Федор Устимов поворочался в своем уютном, как ему казалось, окопчике, повздыхал, поахал, живо представляя себе солдата, который нонешней ночью проберется сюда по бесконечным ходам сообщения и траншеям и поставит свой пулемет на место его, Устимовского, «максима». Неожиданная мысль обожгла его, кольнула больно в самое сердце: «Зачем же „свой пулемет“? Ему могут передать и моего „максимку“, в тылу-то мне дадут другой, может совсем новый». Федор вздрогнул, руки его сами собой непроизвольно скользнули под брезентовую, припорошенную снежком накидку и нащупал отполированные привычно и покойно легшие в его широченные ладони рукоятки пулемета. От казахстанских степей донес его сюда Федор Устимов, отец пятерых детей, оставленных в далекой Сибири («Как они теперь там?», — сразу же подумал он), нянчил его на руках, на горбу своем, а плечи так же вот отполированы, как рукоятки, они и теперь ноют малость от одного только воспоминания о тяжеленных железных полукружьях, цепко ухватившихся за выпиравшие ключицы. И вот теперь отдать его в руки другому? И вы думаете, что это так легко? Если так думаете, то вы не знаете и никогда не узнаете, что такое есть наш фронтовой солдат! Жалко, очень даже жалко будет расставаться с «максимкой», который тебя никогда не подводил в горячий час — а таких под Сталинградом было, ох как многонько. А почему не подводил? Не потому только, что Федор Устимов ухаживал за ним так, как, по его ж признанию, не ухаживал в молодости за своей красавицей сибирячкой, какую он теперь оставил там с пятерыми (опять подумал об этом и о том еще, как славно было бы оказаться сейчас дома и хоть денек побыть в семье), — уход уходом, это дело известное, и о нем каждый боец знает, а вот про то, что у каждого пулемета есть своя душа, свой характер, или, как любил говаривать Федор Устимов, свой норов, — про то знает не всякий. Был такой норов и у Федорова «максима» — не каприз, а норов, то есть характер, и, чтобы изучить его, нужно время.

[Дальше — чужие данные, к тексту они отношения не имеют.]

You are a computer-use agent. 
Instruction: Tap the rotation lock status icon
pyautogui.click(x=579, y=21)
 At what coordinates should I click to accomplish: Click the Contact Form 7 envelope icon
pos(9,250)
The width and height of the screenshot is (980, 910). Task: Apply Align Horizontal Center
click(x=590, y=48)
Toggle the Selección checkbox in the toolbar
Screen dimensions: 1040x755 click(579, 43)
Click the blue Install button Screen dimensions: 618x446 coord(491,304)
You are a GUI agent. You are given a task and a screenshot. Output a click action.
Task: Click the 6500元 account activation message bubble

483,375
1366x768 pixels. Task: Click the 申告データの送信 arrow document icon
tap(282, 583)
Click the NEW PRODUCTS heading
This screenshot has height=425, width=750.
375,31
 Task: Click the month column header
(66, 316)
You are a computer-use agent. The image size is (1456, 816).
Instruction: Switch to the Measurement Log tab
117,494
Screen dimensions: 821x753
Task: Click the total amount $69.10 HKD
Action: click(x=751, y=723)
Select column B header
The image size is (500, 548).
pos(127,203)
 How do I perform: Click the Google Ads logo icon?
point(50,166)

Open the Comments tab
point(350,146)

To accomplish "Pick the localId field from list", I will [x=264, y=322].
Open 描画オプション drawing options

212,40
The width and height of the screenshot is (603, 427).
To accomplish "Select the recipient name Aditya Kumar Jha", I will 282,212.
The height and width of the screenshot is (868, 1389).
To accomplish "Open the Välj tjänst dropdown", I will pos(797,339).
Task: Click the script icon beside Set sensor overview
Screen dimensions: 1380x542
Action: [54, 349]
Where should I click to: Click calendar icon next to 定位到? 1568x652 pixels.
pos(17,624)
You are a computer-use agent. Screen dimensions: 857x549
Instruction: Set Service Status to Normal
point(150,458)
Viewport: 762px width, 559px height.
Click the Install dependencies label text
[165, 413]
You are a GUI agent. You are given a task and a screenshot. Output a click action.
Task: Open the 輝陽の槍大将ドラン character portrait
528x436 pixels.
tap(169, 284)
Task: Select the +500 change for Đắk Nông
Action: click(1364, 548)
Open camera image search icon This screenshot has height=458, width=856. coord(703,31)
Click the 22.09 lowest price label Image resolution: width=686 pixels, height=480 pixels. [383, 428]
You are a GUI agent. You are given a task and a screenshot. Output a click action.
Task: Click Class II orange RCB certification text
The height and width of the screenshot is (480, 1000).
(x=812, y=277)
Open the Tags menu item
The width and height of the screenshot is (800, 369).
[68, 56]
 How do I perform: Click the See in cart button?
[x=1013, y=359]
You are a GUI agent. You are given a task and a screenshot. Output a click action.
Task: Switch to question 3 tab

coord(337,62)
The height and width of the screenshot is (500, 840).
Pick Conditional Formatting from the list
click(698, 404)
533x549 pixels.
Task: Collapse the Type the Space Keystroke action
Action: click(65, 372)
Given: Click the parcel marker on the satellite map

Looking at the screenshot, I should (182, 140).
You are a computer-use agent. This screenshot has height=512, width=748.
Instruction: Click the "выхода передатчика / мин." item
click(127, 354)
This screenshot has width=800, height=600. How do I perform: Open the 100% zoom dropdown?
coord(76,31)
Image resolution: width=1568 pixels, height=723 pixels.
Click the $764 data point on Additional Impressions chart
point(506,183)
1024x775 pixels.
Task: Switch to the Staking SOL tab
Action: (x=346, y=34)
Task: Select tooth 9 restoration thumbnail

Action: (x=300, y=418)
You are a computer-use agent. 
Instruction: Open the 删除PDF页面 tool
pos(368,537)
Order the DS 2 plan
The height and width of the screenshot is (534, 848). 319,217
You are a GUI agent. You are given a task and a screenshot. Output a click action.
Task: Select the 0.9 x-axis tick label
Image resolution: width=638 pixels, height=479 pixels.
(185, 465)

И это еще не все. Далеко не все. Допустим, что ты, новичок, под этим хутором Елхи (кстати, ты не знаешь, и не можешь знать, и никогда не узнаешь того, каким был этот хуторок до прихода немцев, а Федор Устимов видел его еще целехоньким), ты не знаешь, сколько раз переходил он из рук в руки, попадая то к нам, то к неприятелю, не знаешь того, что там вон, недалеко от печной трубы в овражке, был колодец со студеной вкусной водою и что фашисты забили его до отказа трупами советских солдат, захваченных во время октябрьских боев. Знай ты про то, повидай все это своими глазами — а Федор Устимов видел! — то ты стал бы еще злее, то у тебя б от одной мысли про фрица руки бы горели и сердце заходилось от ярости. Федор Устимов постарается, конечно, тебе сообщить и об этом, но легко ли тебе будет представить такое?! Стало быть, Федор Устимов уйдет из этого окопа не только со своим сталинградским опытом, но и со своей сталинградской болью, а она немало значила для солдата.

И еще. Позапрошлой ночью сам лейтенант Перегудов приходил в окоп Устимова. Накрывшись двумя плащ-палатками и присвечивая карманным (трофейным, конечно) фонариком, они читали текст клятвы защитников Сталинграда — умереть, а не отдать врагу волжскую твердыню. Что ж получается? Клятву эту скрепили своей подписью все генералы, офицеры, сержанты и солдаты — все до единого, те, что на ту пору находились на сталинградских рубежах, и теперь эта клятва уже в Москве, перед глазами Верховного. А ведь тот, который нонешней ночью сменит Устимова, тот же этой священной клятвы не подписывал? Само собой, что он не меньше Федора любит свою землю русскую, советскую, но все-таки клялся-то он, Устимов, а не тот, которому Федор должен уступить свой окоп?